> _Task to complete_:
Turn the rows from the line containing "You are a computer-use agent. Image" through the last line of the rows into a JSON list of strings, one string per line, with blank lines left out.

************

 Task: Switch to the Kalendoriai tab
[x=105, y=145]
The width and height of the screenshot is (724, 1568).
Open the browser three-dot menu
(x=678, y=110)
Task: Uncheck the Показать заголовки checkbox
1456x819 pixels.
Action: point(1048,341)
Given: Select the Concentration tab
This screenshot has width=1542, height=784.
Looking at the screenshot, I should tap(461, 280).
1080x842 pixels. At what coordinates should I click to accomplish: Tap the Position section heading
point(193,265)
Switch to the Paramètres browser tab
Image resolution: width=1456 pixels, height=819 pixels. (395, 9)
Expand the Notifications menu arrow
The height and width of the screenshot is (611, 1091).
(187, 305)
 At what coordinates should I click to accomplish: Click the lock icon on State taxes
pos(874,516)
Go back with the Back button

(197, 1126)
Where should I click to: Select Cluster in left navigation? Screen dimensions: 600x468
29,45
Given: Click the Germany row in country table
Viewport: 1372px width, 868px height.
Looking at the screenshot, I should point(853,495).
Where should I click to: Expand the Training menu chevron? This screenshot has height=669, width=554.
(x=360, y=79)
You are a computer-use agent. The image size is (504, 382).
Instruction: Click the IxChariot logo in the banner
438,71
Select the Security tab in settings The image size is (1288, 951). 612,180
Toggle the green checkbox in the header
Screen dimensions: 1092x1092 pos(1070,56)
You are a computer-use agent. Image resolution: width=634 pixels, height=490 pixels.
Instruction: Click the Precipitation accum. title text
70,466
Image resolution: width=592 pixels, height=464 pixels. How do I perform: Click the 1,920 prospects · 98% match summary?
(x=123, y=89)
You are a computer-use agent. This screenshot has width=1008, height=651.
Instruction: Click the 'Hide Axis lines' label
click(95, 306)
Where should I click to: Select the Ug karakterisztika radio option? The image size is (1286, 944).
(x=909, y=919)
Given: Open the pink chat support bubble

************

> _Output of the exercise_:
[
  "You are a computer-use agent. Image resolution: width=634 pixels, height=490 pixels.",
  "Instruction: Click the Precipitation accum. title text",
  "70,466",
  "Image resolution: width=592 pixels, height=464 pixels. How do I perform: Click the 1,920 prospects · 98% match summary?",
  "(x=123, y=89)",
  "You are a computer-use agent. This screenshot has width=1008, height=651.",
  "Instruction: Click the 'Hide Axis lines' label",
  "click(95, 306)",
  "Where should I click to: Select the Ug karakterisztika radio option? The image size is (1286, 944).",
  "(x=909, y=919)",
  "Given: Open the pink chat support bubble"
]